Out of instinct alone, Gorryx flinched; all six of its manipulative arms withdrew reflexively into its segmented body. Five of the arms ended in a trefoil fingered claw; the sixth was a ragged stump, the flesh seemingly burned away and never quite healed, the claw completely absent and the forearm considerably truncated.

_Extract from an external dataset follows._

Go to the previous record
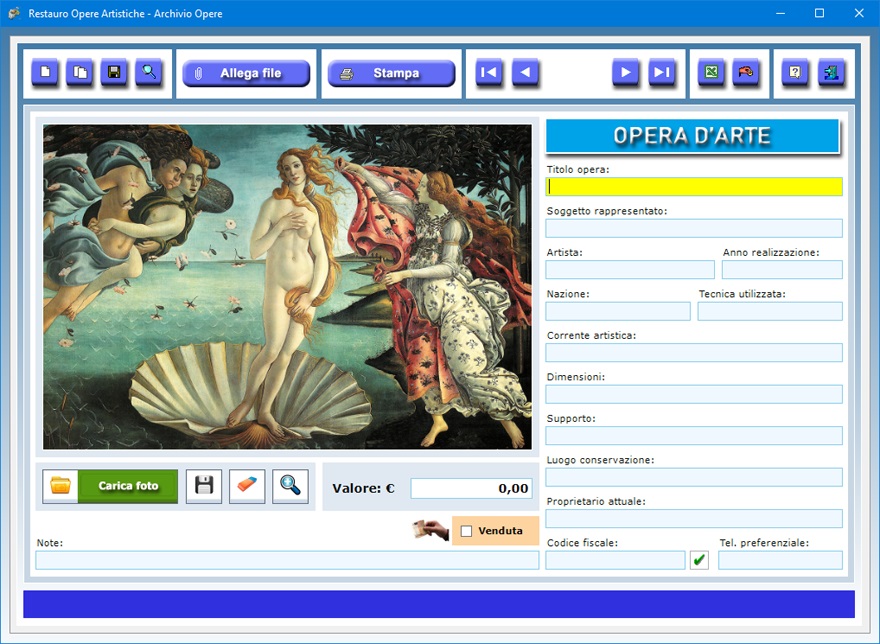(525, 73)
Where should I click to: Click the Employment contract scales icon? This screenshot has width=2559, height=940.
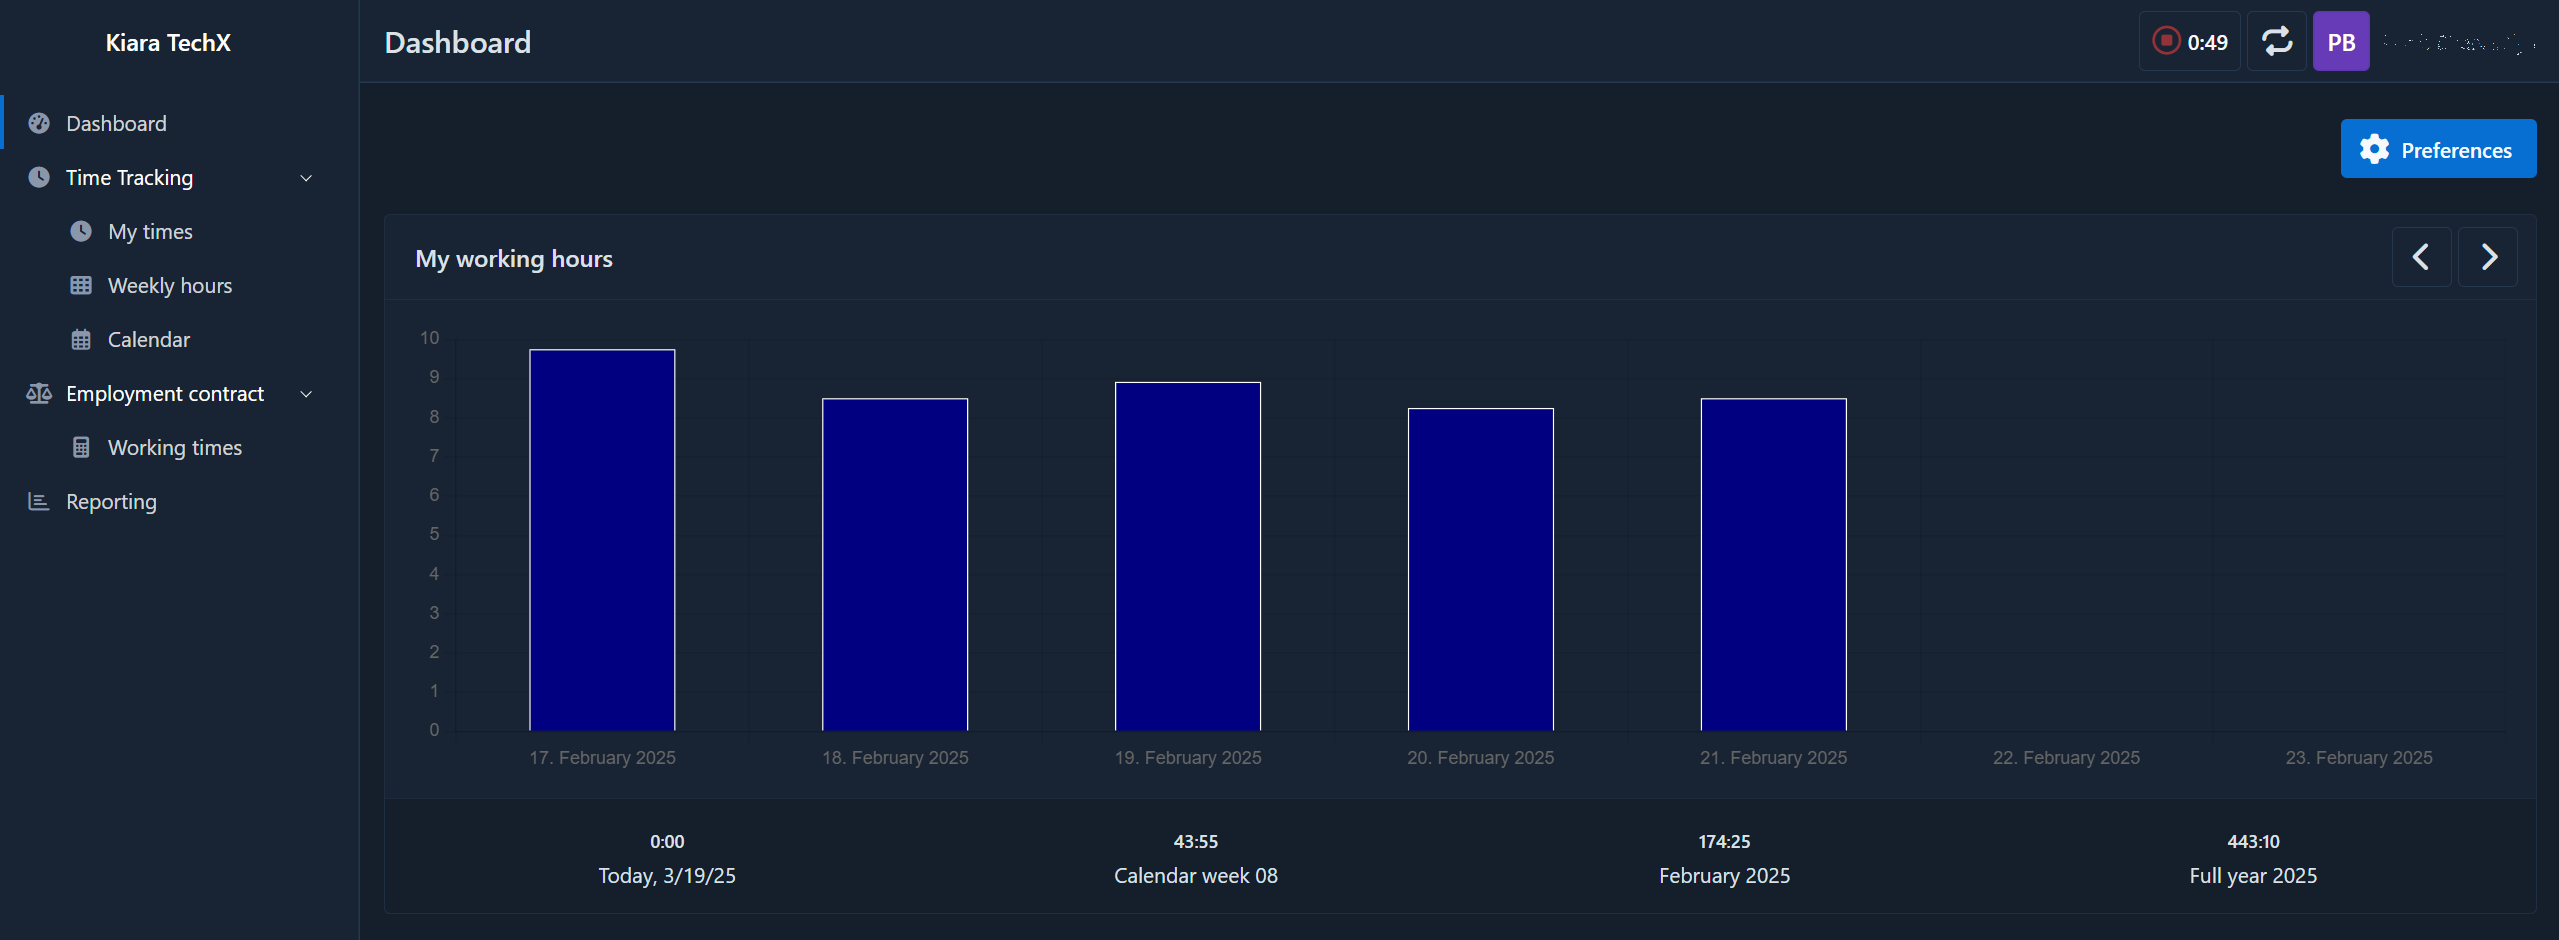coord(39,393)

"I haven't forgotten Egypt," Gorryx said hollowly. The humans had been keeping pets for a long time – since before the Observers had started visiting them, in fact – and the dog allergy and its lethal effects had been well documented by the initial contact group well before that. It was the Egyptians, however, who had raised the keeping of cats to an art form. Their love of the animals was so universal that the fur and dander could not be escaped anywhere in the Nile delta. Gorryx had learned this the hard way. It had been fairly careful, but a two millimeter whisker had escaped its notice during the sampling, and it touched it with its bare skin. Only Urybho's quick actions with the cauterizer had saved Gorryx's life.

"Good," said Urybho firmly. "Then it's decided. This female is not worth the risk. We must continue our search for a breeding pair that is clean." It regarded Gorryx fondly. Gorryx had withdrawn into a subdued heap of misery.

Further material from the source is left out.